Artist Bill Barminski creates artwork in many media including painting, music videos, video installation, digital music composition and interactive formats. For over ten years he has mounted at least one solo painting exhibition every year at galleries in Los Angeles and New York. Visitors to Los Angeles can see his handiwork at the corner of Sunset Blvd. and Crescent Heights on the Absolut Barminski billboard. Recently he has begun directing music videos and has received a gold record for his work on "Everybody's Free" (the Sunscreen Song). Barminski shares his knowledge with students in the Lab for New Media at UCLA where he has been teaching as a visiting professor since 1997.
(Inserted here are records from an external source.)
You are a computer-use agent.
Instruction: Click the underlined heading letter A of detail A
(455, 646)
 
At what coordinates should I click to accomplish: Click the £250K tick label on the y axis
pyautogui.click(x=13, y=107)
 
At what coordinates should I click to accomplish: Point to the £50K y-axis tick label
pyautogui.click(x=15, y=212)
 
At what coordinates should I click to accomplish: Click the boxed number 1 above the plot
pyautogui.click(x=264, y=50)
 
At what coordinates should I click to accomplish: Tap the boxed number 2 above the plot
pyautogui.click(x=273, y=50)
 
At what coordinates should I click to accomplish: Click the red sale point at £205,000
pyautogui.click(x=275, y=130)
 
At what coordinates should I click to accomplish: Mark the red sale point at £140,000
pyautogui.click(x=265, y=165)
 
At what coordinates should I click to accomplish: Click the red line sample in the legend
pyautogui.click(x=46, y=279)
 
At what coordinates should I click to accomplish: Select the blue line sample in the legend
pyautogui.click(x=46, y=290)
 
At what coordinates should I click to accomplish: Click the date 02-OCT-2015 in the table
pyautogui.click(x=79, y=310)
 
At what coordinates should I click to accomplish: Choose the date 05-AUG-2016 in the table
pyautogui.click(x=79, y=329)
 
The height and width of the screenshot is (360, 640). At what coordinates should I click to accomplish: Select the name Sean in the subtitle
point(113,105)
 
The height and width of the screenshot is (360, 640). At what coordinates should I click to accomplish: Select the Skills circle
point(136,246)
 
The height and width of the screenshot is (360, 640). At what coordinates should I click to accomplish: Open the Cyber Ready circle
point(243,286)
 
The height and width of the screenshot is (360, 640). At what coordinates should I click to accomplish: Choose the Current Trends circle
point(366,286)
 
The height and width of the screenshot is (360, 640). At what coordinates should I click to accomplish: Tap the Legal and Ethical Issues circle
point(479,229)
Barminski first came to public attention in the early eighties with his underground comicbook, Tex Hitler: Fascist Gun in the West, a scathing satire of American and international politics. Noted cultural author Greil Marcus, who has written about Tex Hitler in the pages of Art Forum International, says "What's most remarkable about Bill Barminski's Fascist Gun in the West is how quickly and completely it pulls you into it's twisted, yet utterly familiar little world." The underground nature of the Fascist Gun in the West and it's limited publication have made it a much sought after collectors item among comic book aficionados.

Barminski parlayed his initial success into a job as an editorial cartoonist for the Daily Texan, the student paper of the University of Texas at Austin. The strip, entitled King of the Pre-Fab, featured the adventures of Dick Nixon, a used car salesman and campus gadfly. Scott Scarborough, President of the U.T. Students Association was so pleased with Barminski's cartoons he repeatedly tried to have him fired from the paper. Much to their credit, the Daily Texan refused to be intimidated and continued to publish Barminski's work until his departure in 1985.